▶ _ARTICOLO_

■ ■ ■ ■

Cass. civ. n. 15177/2024
In tema di rapporti bancari di conto corrente, l'estratto conto che inizi con il saldo negativo di un rapporto precedente non può dirsi incompleto e solo a fronte di una specifica contestazione del correntista, in ordine alla veridicità ed effettiva debenza di quanto dovuto in forza del conto secondario o precedente, scatta l'obbligo della banca di fornire la prova della correttezza della posta negativa di cui trattasi, prova che consiste, di regola, nella produzione degli estratti conto da cui risulti quel saldo iniziale. (Nella specie, la S.C. ha confermato la sentenza di merito, che aveva ritenuto tempestiva la contestazione della posta corrispondente al saldo negativo di un conto secondario, formulata solo con la seconda memoria ex art. 183, comma 6, c.p.c., ratione temporis vigente, poiché la banca non aveva prodotto anteriormente, né in sede monitoria né con la comparsa di risposta o con la prima memoria, l'estratto del conto principale, da cui risultava la confluenza dei saldi negativi dei conti secondari).

■ ■ ■ ■

▶ _DATI DI PARTENZA_
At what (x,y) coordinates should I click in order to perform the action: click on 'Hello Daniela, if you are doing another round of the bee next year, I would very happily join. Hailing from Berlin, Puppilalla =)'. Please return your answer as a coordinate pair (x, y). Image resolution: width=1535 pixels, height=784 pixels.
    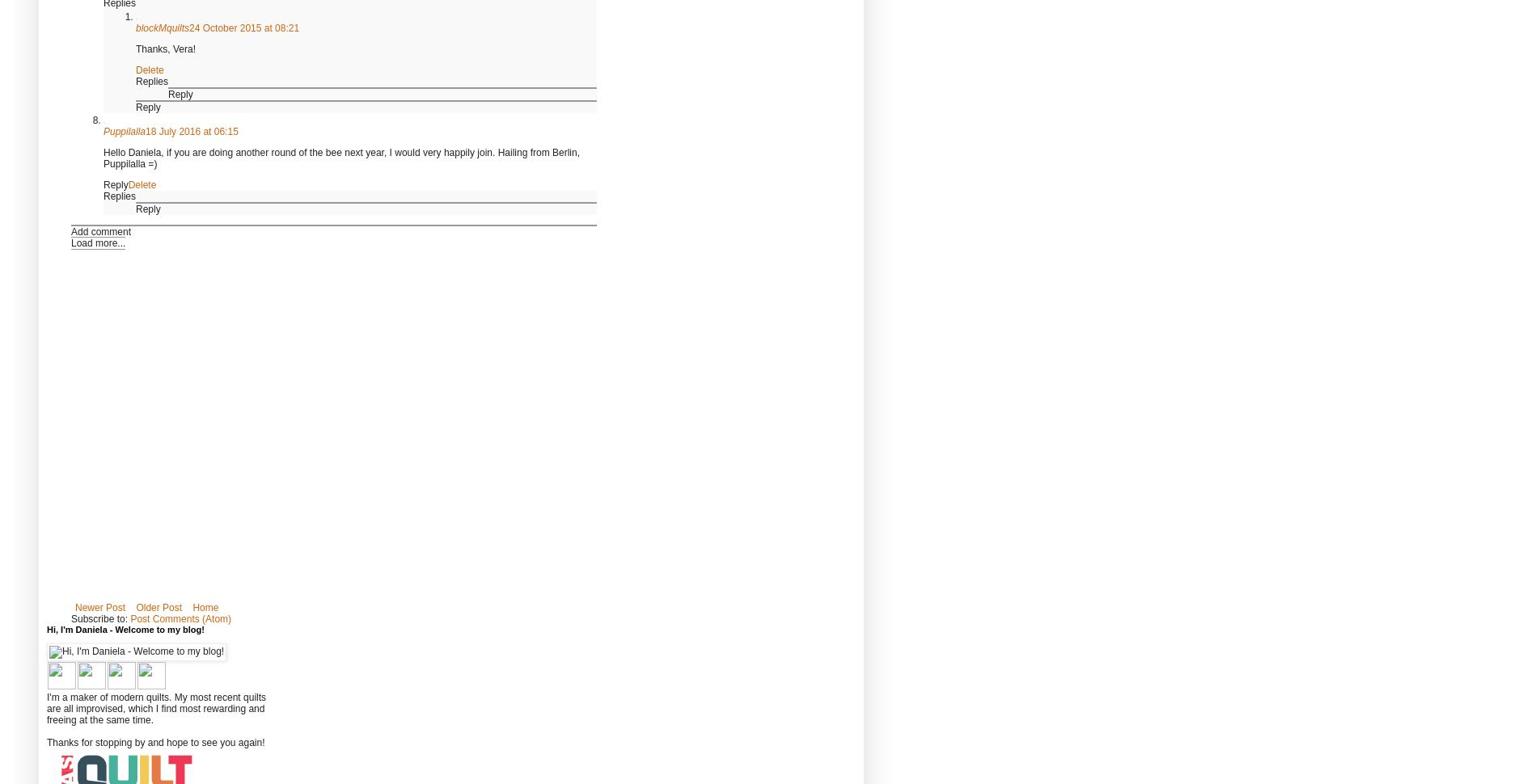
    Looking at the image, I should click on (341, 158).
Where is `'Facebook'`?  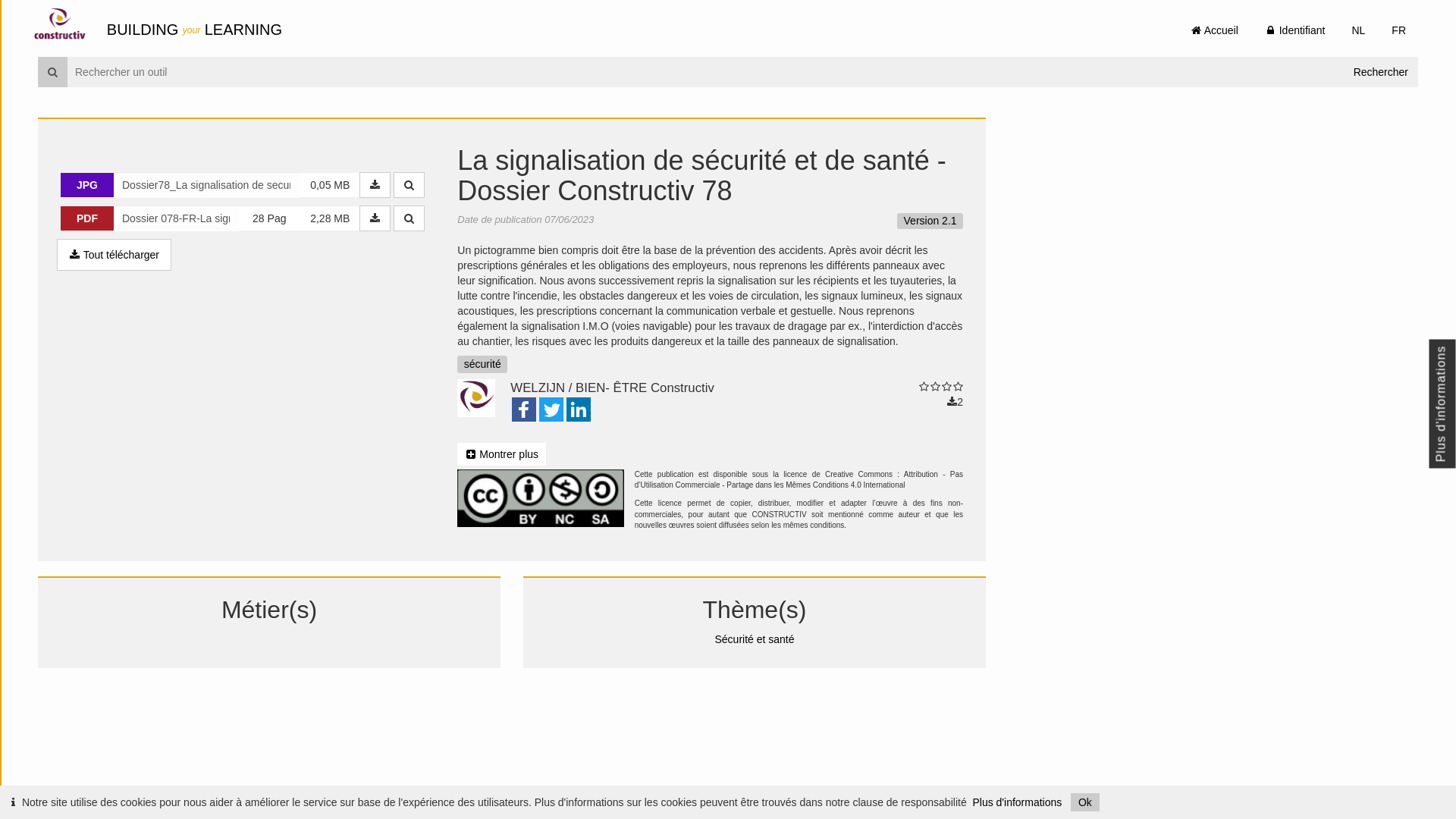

■ ■ ■ ■

▶ _COMPITO DA SVOLGERE_
Scrivi il seguito del testo sull'estratto conto bancario, ripartendo subito dopo la sua ultima frase. Le righe qui sopra non hanno alcun ruolo in questo.

▶ _RISPOSTA AL COMPITO_
Cass. civ. n. 13586/2024
In tema di operazioni bancarie regolate in conto corrente, il correntista può esercitare l'azione di ripetizione dell'indebito ex art. 2033 c.c. anche in costanza di rapporto (c.d. "conto aperto"), se avente ad oggetto versamenti di natura solutoria, ma in tal caso ha diritto unicamente al saldo del conto, eventualmente rettificato nelle poste illegittimamente annotate, sicché l'azione di indebito da parte sua, che in presenza di rimesse solutorie si rende proponibile anche se il conto non sia stato ancora chiuso, si risolve solo nella determinazione di un saldo purgato delle annotazioni illegittime, senza alcuna sanzione restitutoria in danno della banca; infatti solo a conto chiuso, venuta meno la indisponibilità dei singoli crediti, di cui all'art. 1823, comma 1, c.c., l'azione di indebito può determinare l'obbligo per la banca di rimborsare le somme illegittimamente incamerate.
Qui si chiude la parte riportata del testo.